Ce qui est certain, c’est qu’on ne reviendra pas au monde d’avant. On a beau brandir de manière incantatoire « les lois de la République », ce qui fait chose commune, est de l’ordre symbolique et non pas juridique ou économique (Baudrillard, l’échange symbolique et la mort). La solidarité elle-même ne peut pas se réduire à la distribution un peu méprisante de chèques aux noms concoctés par quelques officines grassement payées.

Nous sommes devant une lourde tâche, celle de la formalisation d’un ordre des choses permettant d’édifier une Res publica construite non pas sur l’exclusion du tiers, sur la réduction à l’Un – à ce jeu le plus puissant monothéisme est celui de l’Islam, qui unit Dieu et l’État – mais sur la coexistence la moins conflictuelle possible des diverses communautés. La confrontation ritualisée des diverses communautés doit permettre « d’homéopathiser la violence juvénile ». Nos élites au pouvoir, de gauche comme de droite tentent en vain d’assimiler, d’intégrer, d’égaliser les divers individus entre eux. Mais sont incapables de repérer que se met en place une nouvelle organicité sociale, construite sur des solidarités de proximité plutôt que des droits individuels nationalisés et de plus en plus abstraits.

« L’idéal communautaire » n’est pas un communautarisme, cette organisation des communautés de l’ordre démocratique, attribuant des voix et des postes en fonction d’appartenance religieuse, ethnique, géographique de naissance et stables. L’ordre social en gestation organise en une sorte de ballet, de chorégraphie institutionnelle labile les identifications multiples de chaque personne. Enracinant chacun dans une (des) lignées imaginaires, permettant à chacun de renouer avec une tradition fondatrice. 

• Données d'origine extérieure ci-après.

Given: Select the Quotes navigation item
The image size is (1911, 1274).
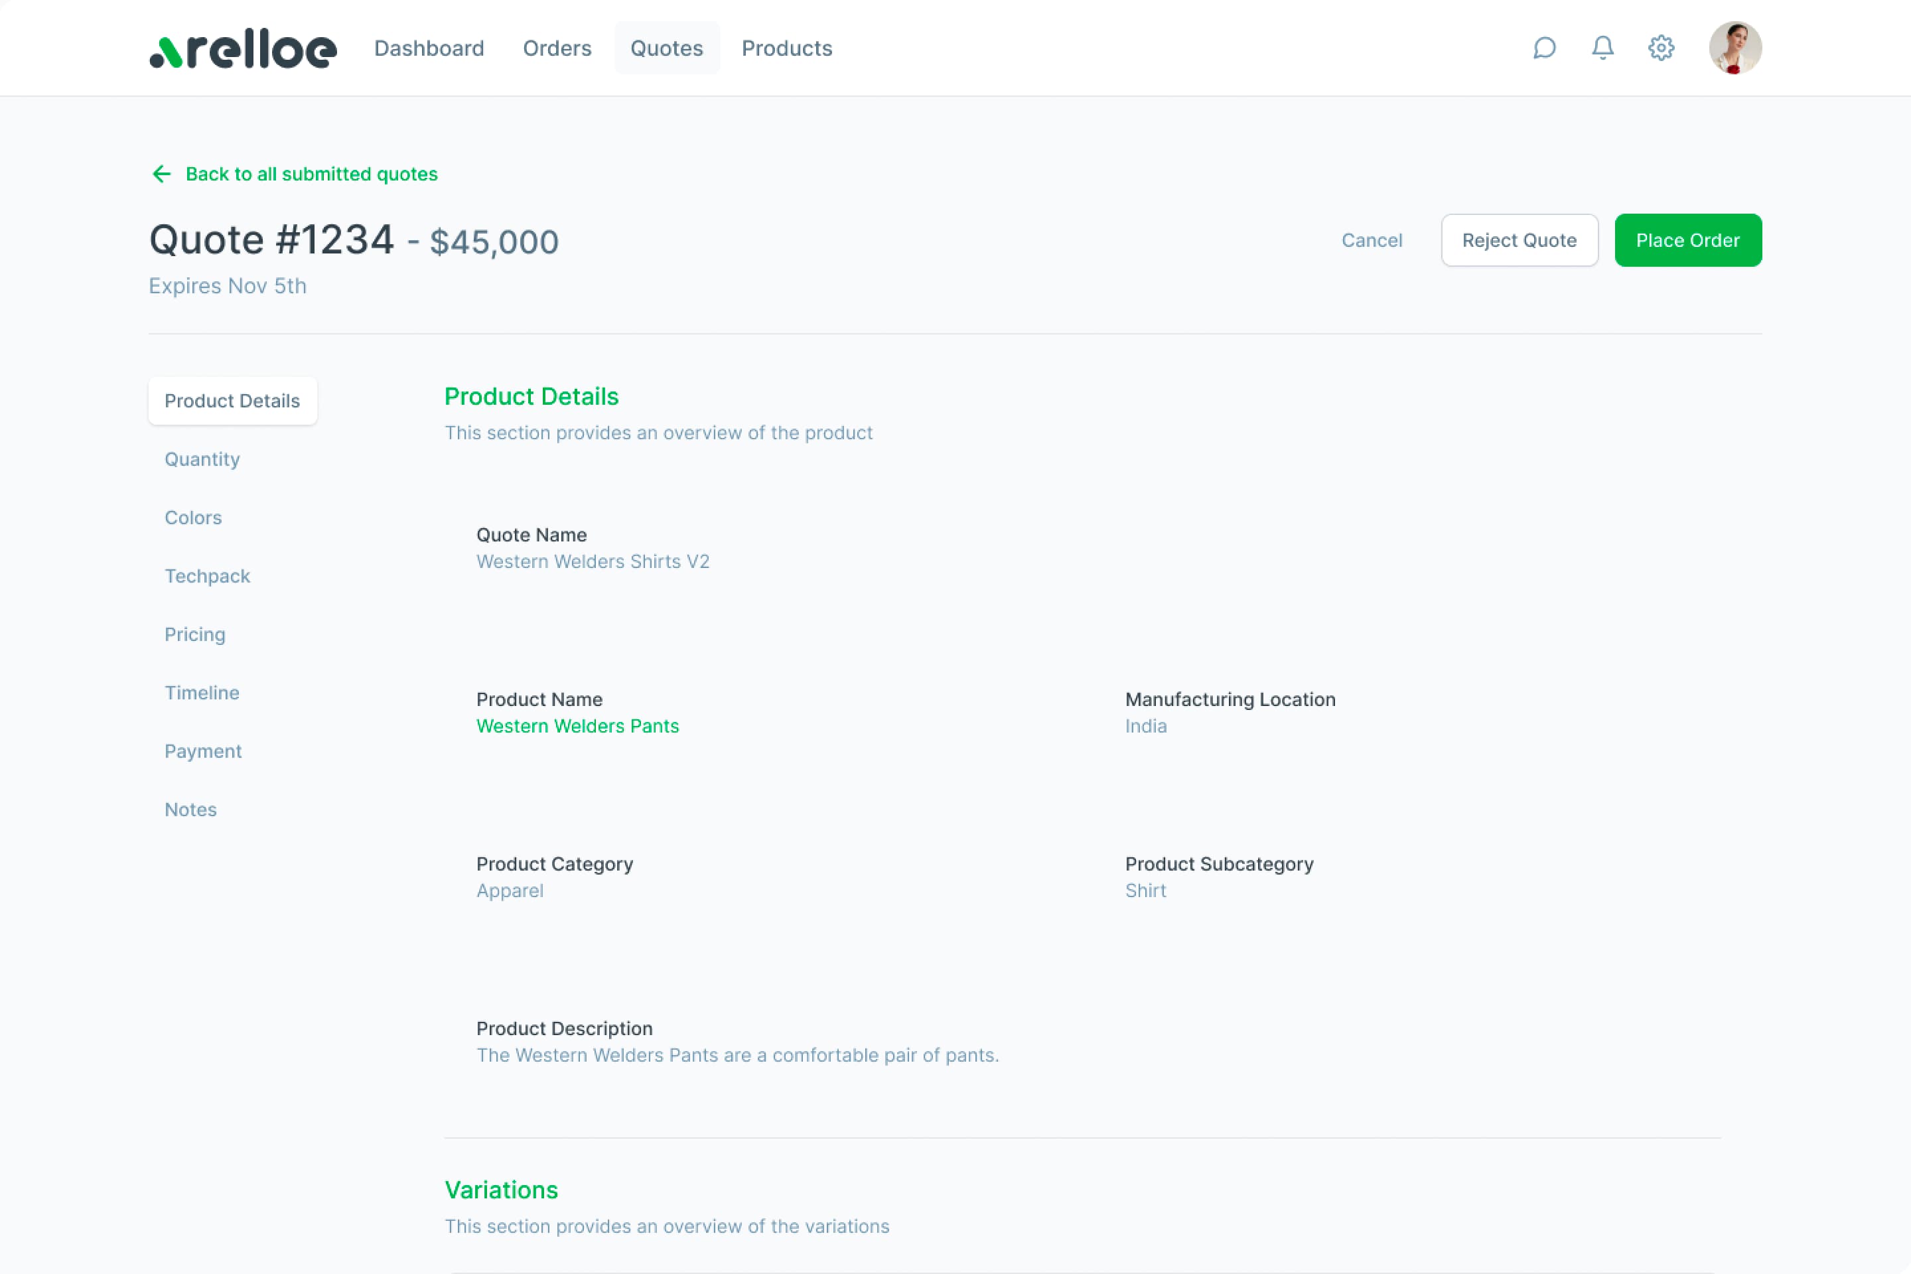Looking at the screenshot, I should click(x=666, y=48).
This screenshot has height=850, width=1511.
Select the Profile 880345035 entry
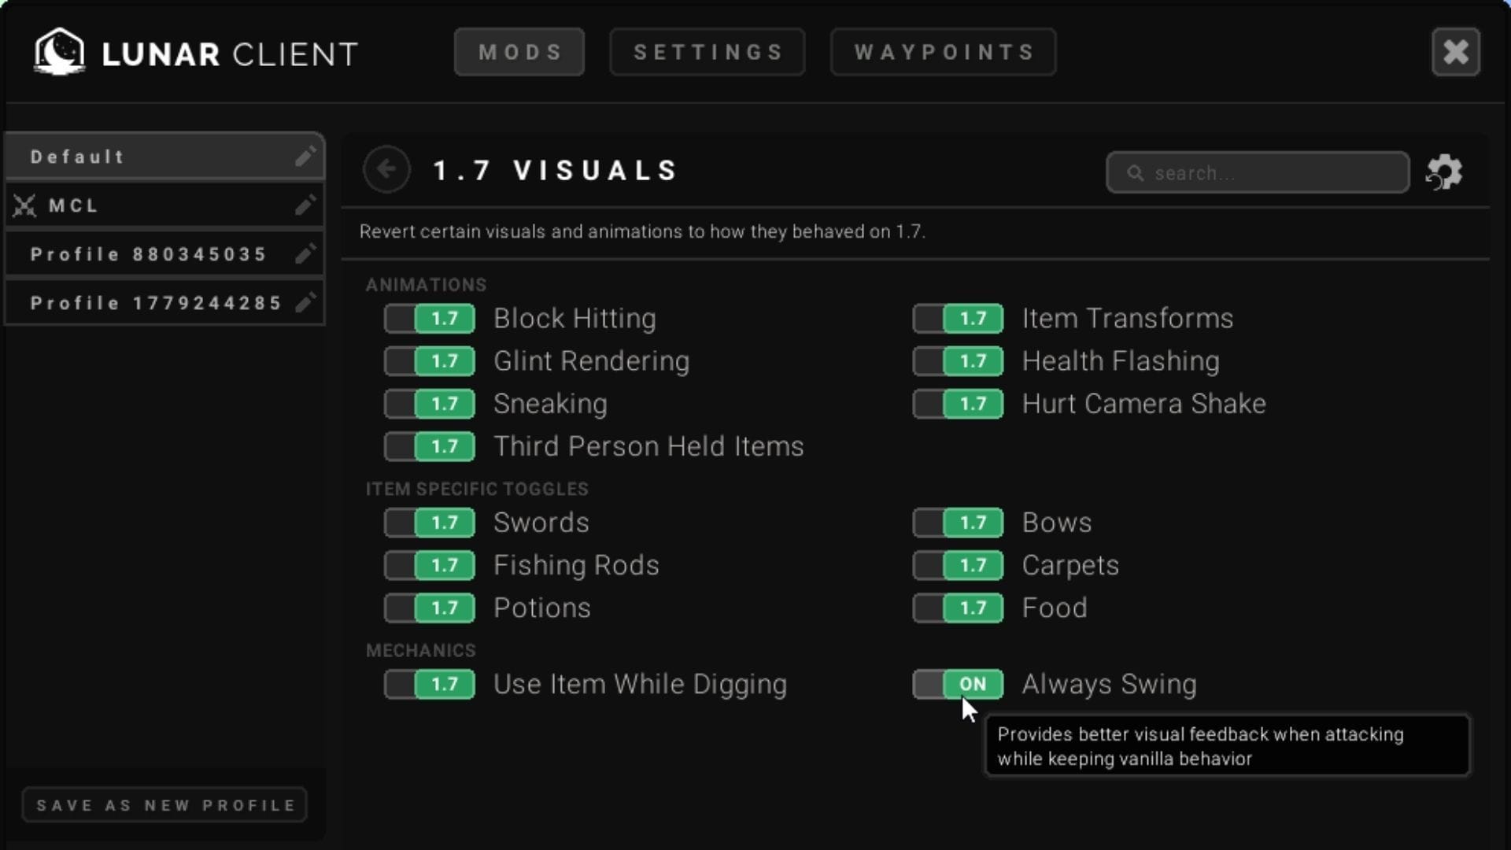point(150,253)
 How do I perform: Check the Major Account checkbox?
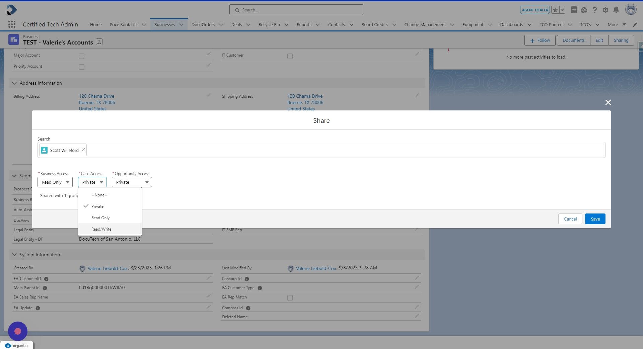tap(82, 56)
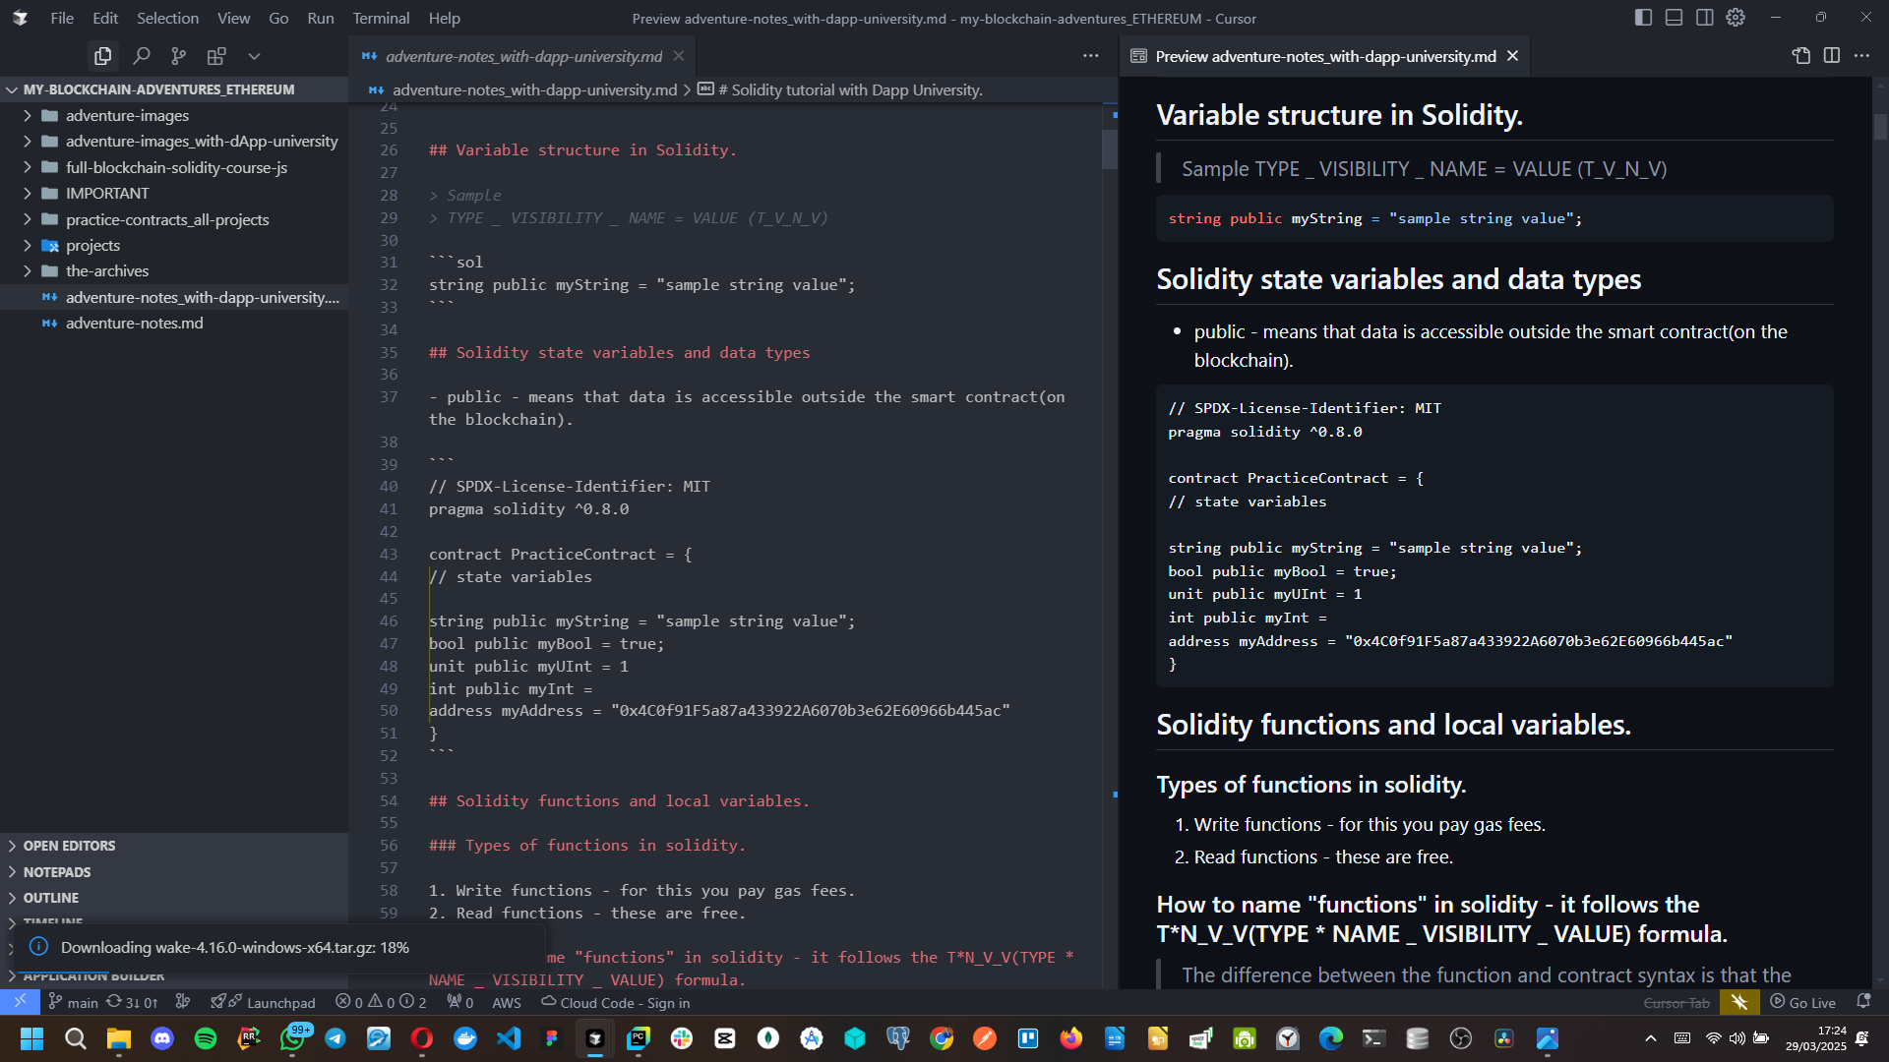Expand the OUTLINE section

(x=51, y=898)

L’idéal communautaire est forcément pluraliste et nomade. Mais ce nomadisme n’est pas l’isolement de chacun dans la misère des grandes métropoles, c’est plutôt l’accueil possible dans diverses communautés. Ce n’est pas un pluralisme visant par le laïcisme à réduire la religion au for interne de chacun, à l’intimité individuelle, mais permettant l’expression publique des diversités religieuses. Expressions religieuses par le partage des mythes, par la pratique commune de rites fédérateurs.

La nostalgie du  sacré, le retour du spirituel est un chemin visant à apprivoiser ensemble la violence des destins individuels conduisant à un ordre communautaire. Souvenons-nous ici d’une antique sentence : « ordo ab chao » !

Michel Maffesoli, Professeur Émérite en Sorbonne

Hélène Strohl, inspectrice générale des affaires sociales honoraire

1 Commentaire

  1. patrick.hugues13

    Excellent article, finalement c’est la liberté et l’égalité qui suscitent la violence par la compétition et la rivalité entre les individus mus par le désir mimétique décrit par René Girard, les religions établissent des tabous et totems qui canalisent la violence sociale. La laïcité qui est une anti-religion aggrave la violence sociale. Les émeutiers de juillet étaient mus par la dernière valeur à leur disposition la fraternité.